Michael Stipe espone la sua collezione d’arte alla Outsider Art Fair di New York. Guarda le sue opere

La Outsider Art Fair di New York ha ospitato, Maps And Legends, un’esposizione con opere provenienti direttamente dalla collezione personale di Michael Stipe.

Stipe è, da sempre, un estimatore di tutte le arti, comprese quelle figurative, e in oltre quattro decenni ha conosciuto tantissimi artisti, soprattutto della zona del sud degli Stati Uniti, dove è nato e dove è ora tornato a vivere. La vera passione di Stipe è la cosiddetta outsider art, o art brut, ovvero tutta quella espressione artistica lontana dai canali mainstream e commerciali, spesso nata per mano di artisti non professionisti, che operano senza seguire gli schemi convenzionali.

Affascinato da questi processi creativi, l’ex cantante degli R.E.M. ha raccolto molte opere che, ora, ha deciso di esporre. E persino di vendere: “Sono arrivato a quel punto della mia vita in cui mi sto sbarazzando delle cose – ha raccontato Stipe ad ARTnews – e sto ripensando agli effetti personali e alle cose materiali. Sto riesaminando e ripensando a ciò che ho intorno a me. Sto ripulendo tutto, liberandomi di molte cose”.

Il parallelo tra questa corrente artistica e l’idea che, da sempre, ha caratterizzato il carattere e la musica degli R.E.M. nasce spontaneo e si può ritrovare in più esempi.

Lo stesso rocker ha ravvisato, parlando con il New York Time, delle somiglianze e delle similitudini: “Questi artisti erano, per scelta o meno, fieramente indipendenti nella loro visione. E con gli R.E.M. eravamo fieramente indipendenti nella nostra visione, per la maggior parte, e ne sono davvero orgoglioso”.

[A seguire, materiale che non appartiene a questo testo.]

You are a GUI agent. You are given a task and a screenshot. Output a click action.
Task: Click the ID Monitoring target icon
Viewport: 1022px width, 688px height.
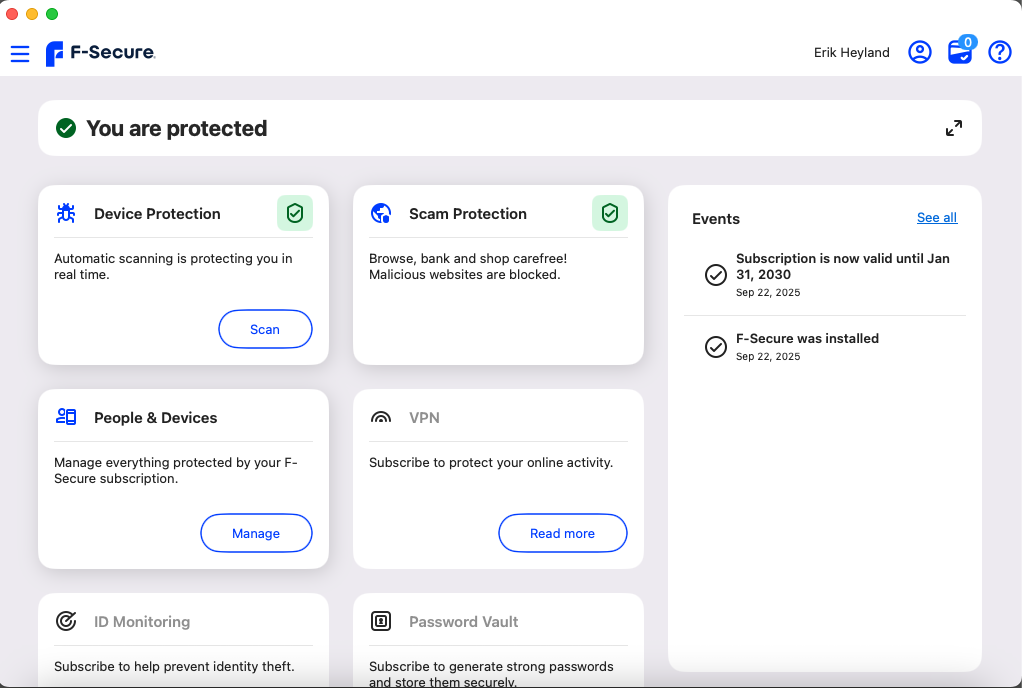pos(66,621)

Nel video di Radio Free Europe, il primo singolo della band, vediamo la casa di Howard Finster, un pastore battista e artista autodidatta, amico di Stipe, e una sua opera compare anche sulla cover del loro secondo album Reckoning. Il titolo dell’esibizione, Maps And Legends, fa esso stesso riferimento all’omonimo brano degli R.E.M. del 1985, oltre ovviamente a sottolineare l’importanza della provenienza geografica degli artisti in mostra.